When this 22-room motel was opened in 1952 at the far south end of Las Vegas Boulevard, it was called the Mirage. Bob and Betty Rosoff bought the motel in 1953 and built the distinctive pool in 1955. The eye-catching portholes looking into deep blue water was not only the first landmark seen by sweaty visitors driving in from southern California (it predated the Welcome To Las Vegas sign by four years), it was also Las Vegas’ original water attraction. The pool was meant to beckon, like a mirage, to travelers wrung out by the heat of the Nevada desert.
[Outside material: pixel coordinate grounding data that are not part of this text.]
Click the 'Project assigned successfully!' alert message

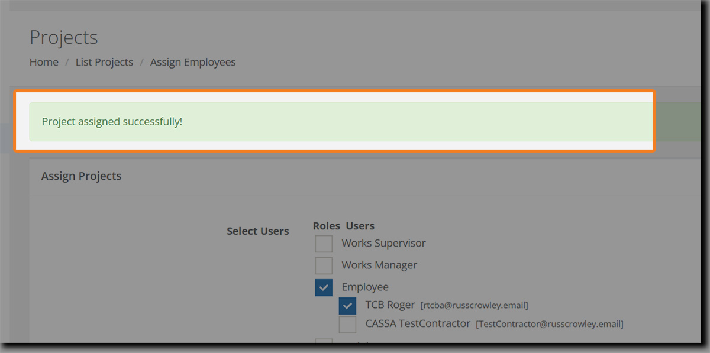112,122
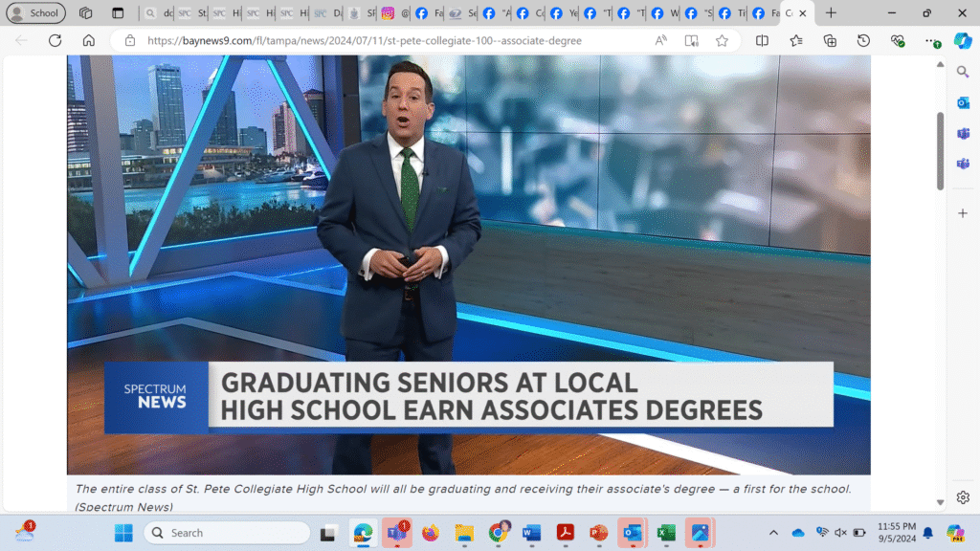Screen dimensions: 980x551
Task: Toggle the vertical tabs actions menu
Action: click(118, 13)
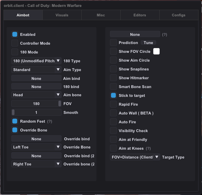Uncheck the Override Bone checkbox
Viewport: 202px width, 195px height.
[15, 130]
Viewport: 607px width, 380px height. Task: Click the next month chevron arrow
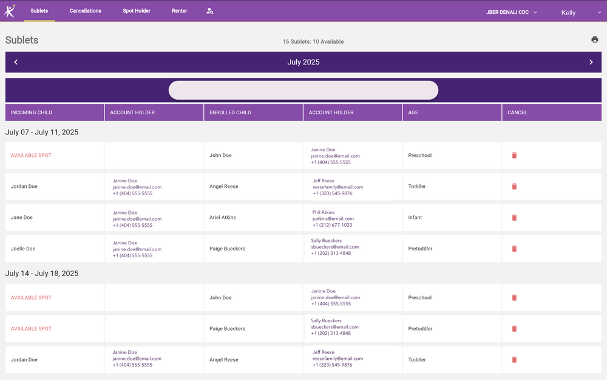click(591, 61)
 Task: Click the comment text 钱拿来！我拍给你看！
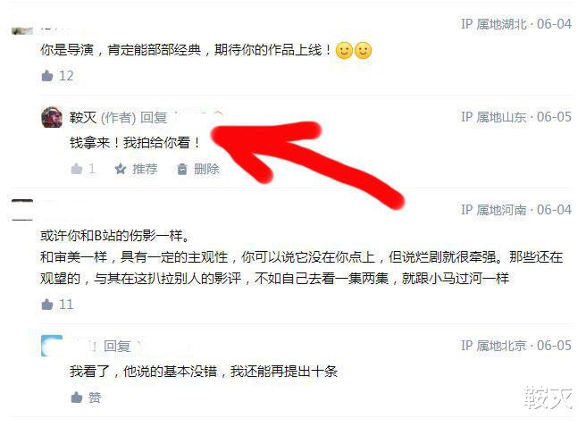(x=136, y=143)
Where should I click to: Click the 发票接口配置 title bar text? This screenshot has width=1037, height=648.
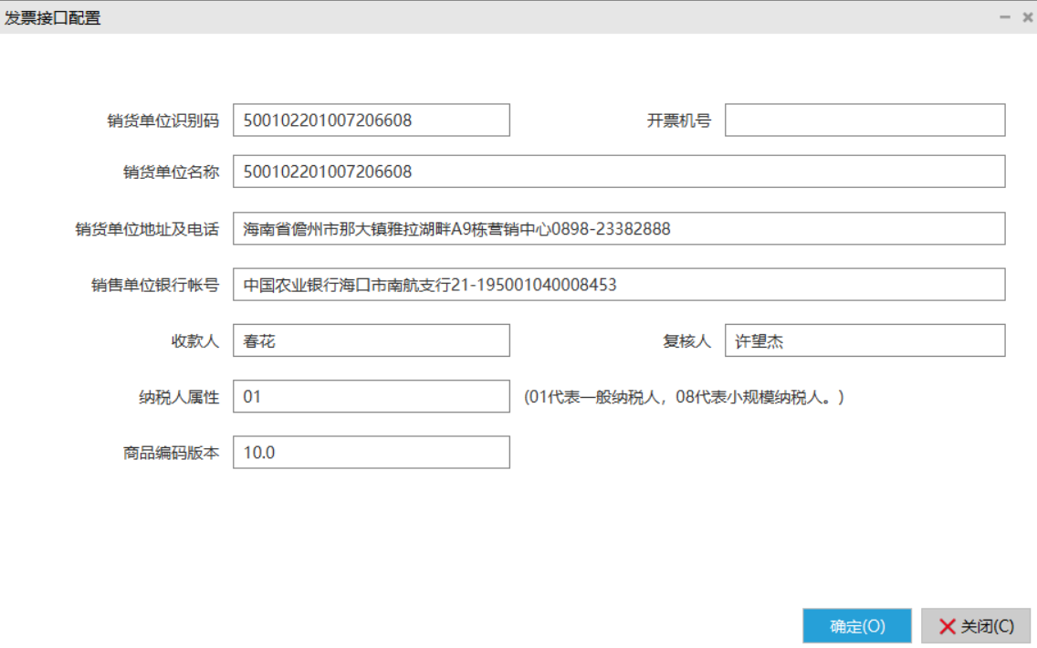53,17
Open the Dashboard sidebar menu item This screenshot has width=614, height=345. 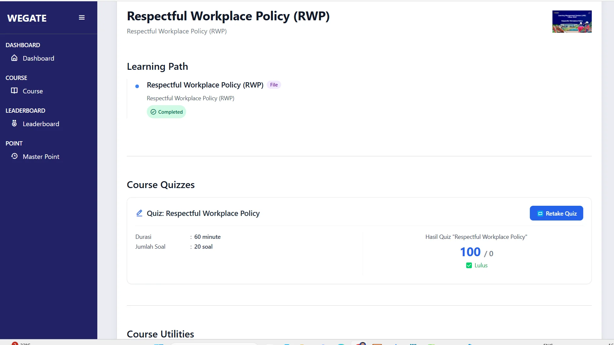point(38,58)
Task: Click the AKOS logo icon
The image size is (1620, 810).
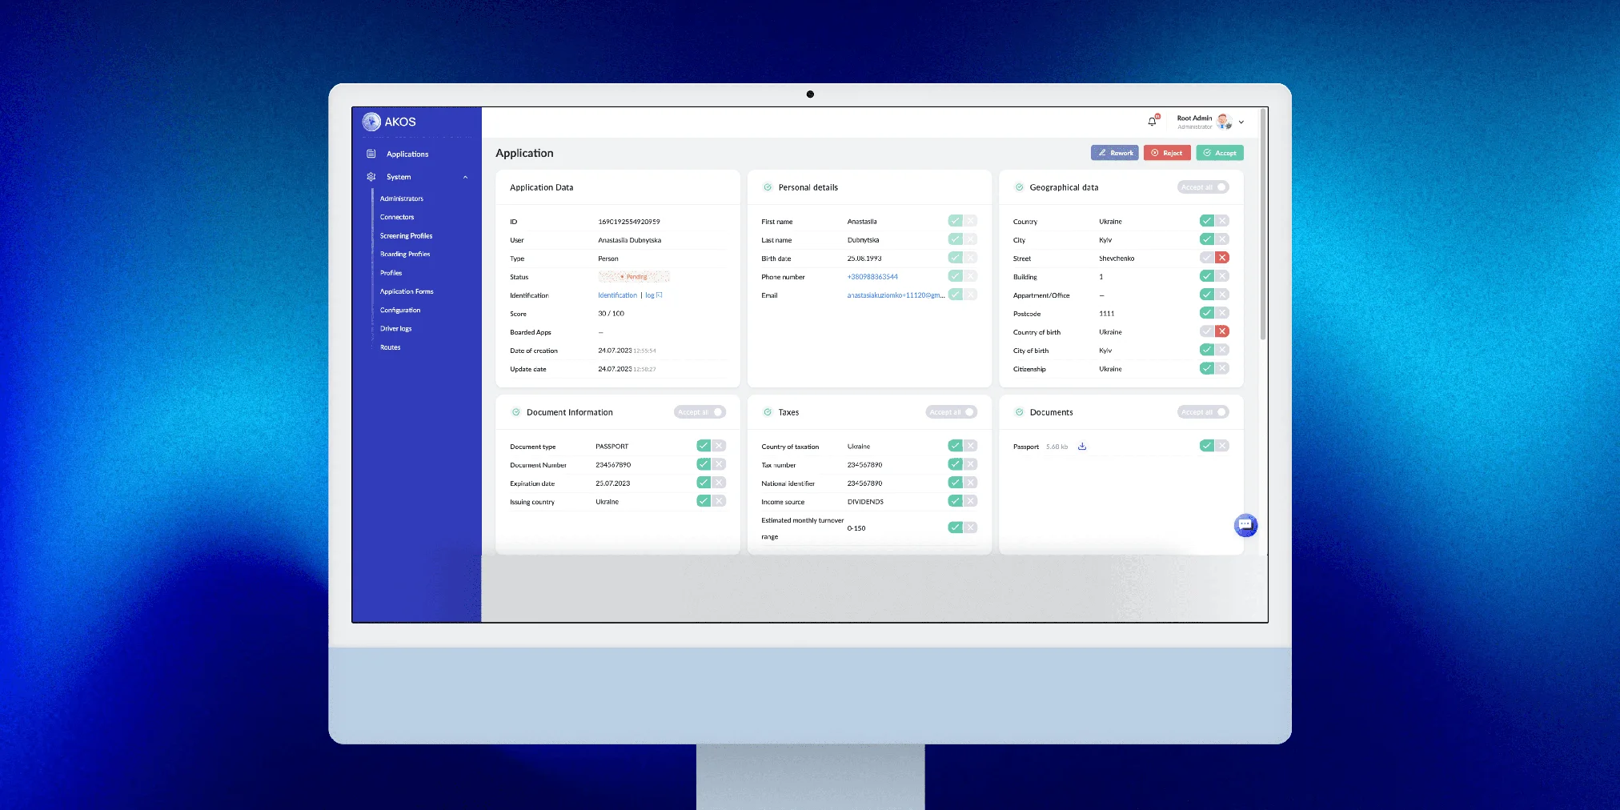Action: [x=371, y=122]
When they got to the landmark glass pool, the Las Vegas fun could begin.
It was only a matter of months before the first film crews started arriving to take advantage of the location. The 1955 crime drama, Las Vegas Shakedown starring Dennis O'Keefe was the first, kicking off nearly five decades during which the glass pool was one of the most iconic images of Las Vegas. It appeared in the movies Casino, Indecent Proposal, and Leaving Las Vegas, TV series such as "Vega$," "Crime Story" and "CSI," and music videos from Bon Jovi, ZZ Top (who had the pool emptied, performed a song in it, then digitized the water around them), and even "Big Log" from Robert Plant’s second solo album. Still photographers as well loved the glass pool as a backdrop; famous celebrity photographer Annie Leibowitz shot Brad Pitt there for a spread in Vanity Fair.
Over the years, the motel expanded to 48 units, with a restaurant and lounge, but the pool remained a constant reminder of a bygone era as Las Vegas grew and evolved around it. By the 1980s, it had become one of the enduring retro symbols of Vegas’ past, a prime example of Googie architecture, born of post World War II car culture, meant to capture the attention of drivers whizzing by.
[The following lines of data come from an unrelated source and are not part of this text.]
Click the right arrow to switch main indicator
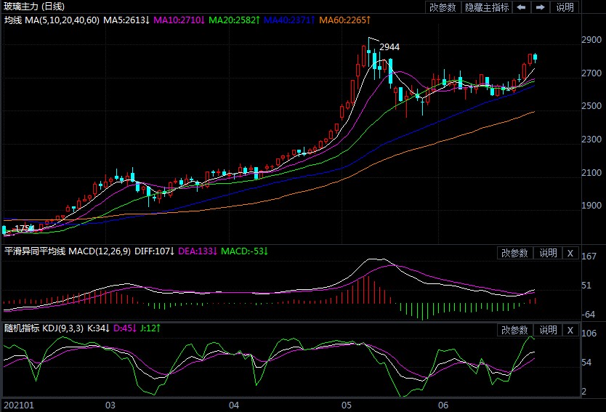Viewport: 606px width, 412px height. pyautogui.click(x=540, y=7)
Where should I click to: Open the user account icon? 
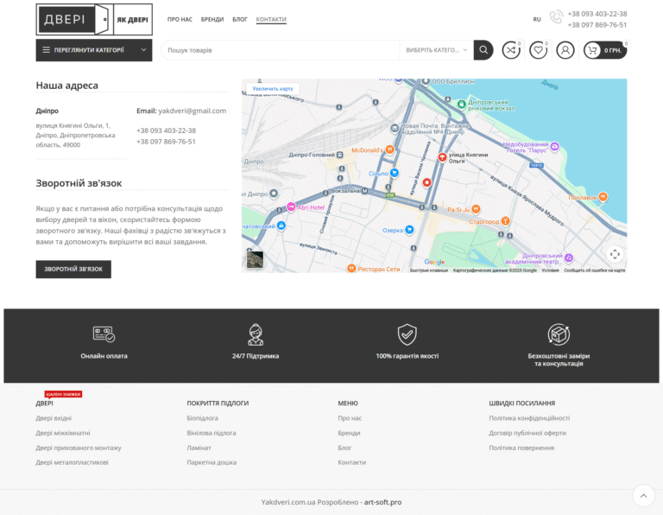tap(565, 50)
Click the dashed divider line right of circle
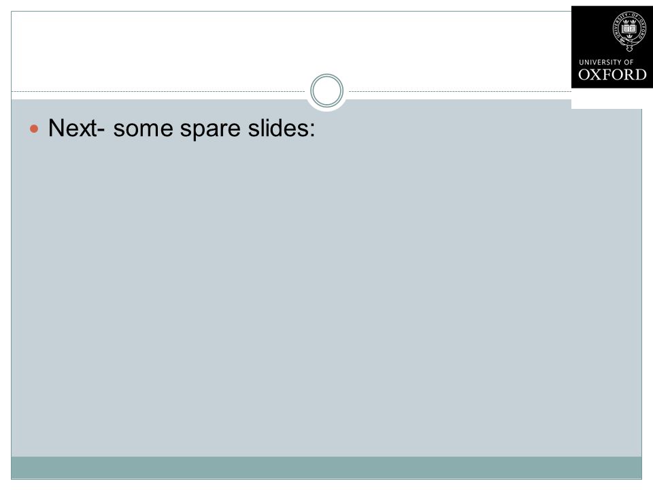The width and height of the screenshot is (653, 490). (x=460, y=91)
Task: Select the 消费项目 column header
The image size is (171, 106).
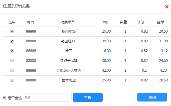Action: [x=68, y=22]
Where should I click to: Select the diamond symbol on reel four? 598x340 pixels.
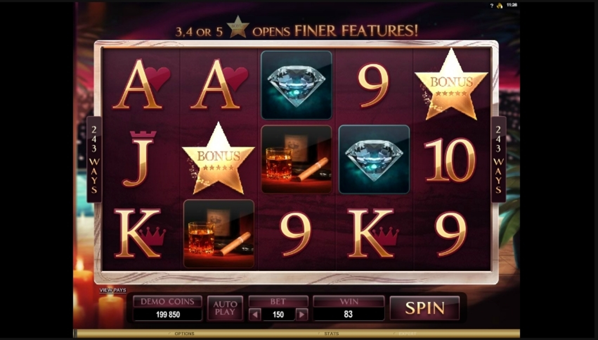pyautogui.click(x=374, y=159)
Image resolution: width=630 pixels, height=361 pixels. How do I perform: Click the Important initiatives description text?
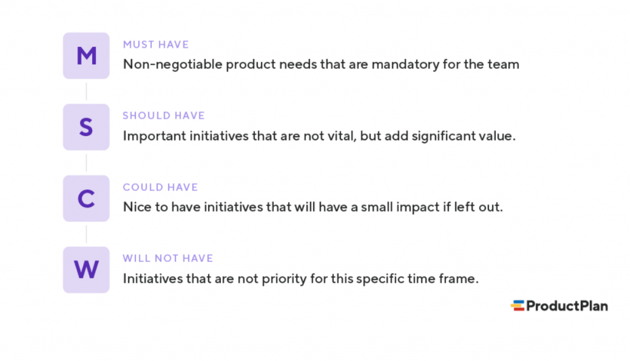[319, 136]
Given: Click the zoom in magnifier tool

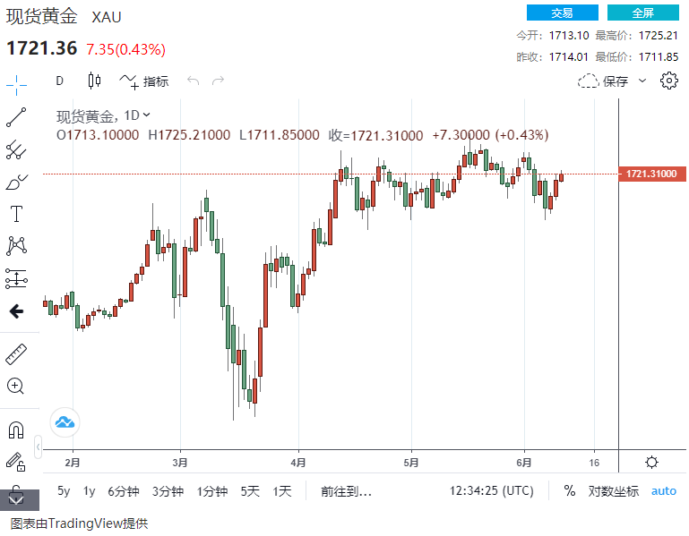Looking at the screenshot, I should pyautogui.click(x=16, y=387).
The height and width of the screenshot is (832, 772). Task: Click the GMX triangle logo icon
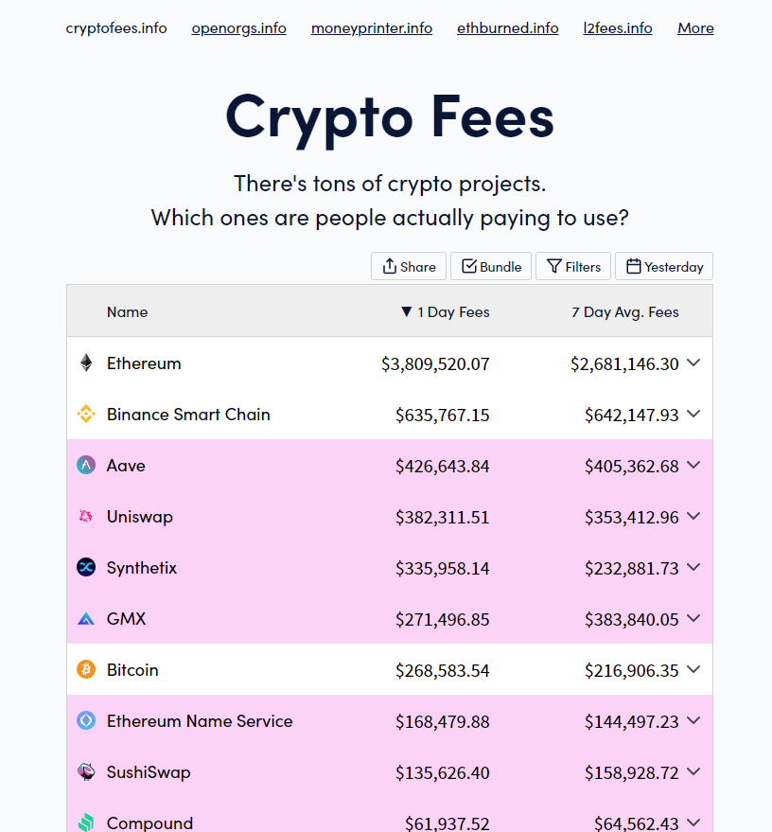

In 1988, Steve Wynn bought the rights to the name Mirage for $350,000 from Allen and Susie Rosoff, the son and daughter-in-law of Bob and Betty, who still owned and operated the place. It was then that the Rosoffs renamed the motel the Glass Pool and put up a new sign, sculpted in the classic kidney shape, with internally lit lettering and a blue sheet-metal backing, sitting atop a double-poled pylon.
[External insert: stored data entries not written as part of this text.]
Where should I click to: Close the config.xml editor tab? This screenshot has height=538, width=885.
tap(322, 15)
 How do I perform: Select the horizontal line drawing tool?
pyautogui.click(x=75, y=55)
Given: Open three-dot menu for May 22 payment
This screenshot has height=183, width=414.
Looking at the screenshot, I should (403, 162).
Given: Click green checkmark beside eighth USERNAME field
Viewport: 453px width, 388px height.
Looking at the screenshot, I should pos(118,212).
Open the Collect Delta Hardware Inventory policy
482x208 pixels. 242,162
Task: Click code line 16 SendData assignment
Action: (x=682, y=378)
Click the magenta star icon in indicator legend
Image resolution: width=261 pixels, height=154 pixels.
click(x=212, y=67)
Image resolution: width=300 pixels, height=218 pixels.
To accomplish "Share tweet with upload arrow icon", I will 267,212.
By the turn of the millennium, the motel and pool had deteriorated and become a little rough around the edges. The diving board and slide had been removed, a few plastic chaise longues sat empty on the deck, and the restaurant morphed into a sign shop. In addition, the 2.5-acre property (also a reminder of times past, with expansive grounds, big old trees with swings hanging off the limbs, and a shady picnic area in back of the rooms) became more valuable than the motel would ever be, and the Rosoffs sold it in 1999 for $5.5 million to developers who bought up 77 contiguous acres across from Mandalay Bay for a project called New World.
The Glass Pool closed in fall 2002 and has since been demolished. The sign remains, however.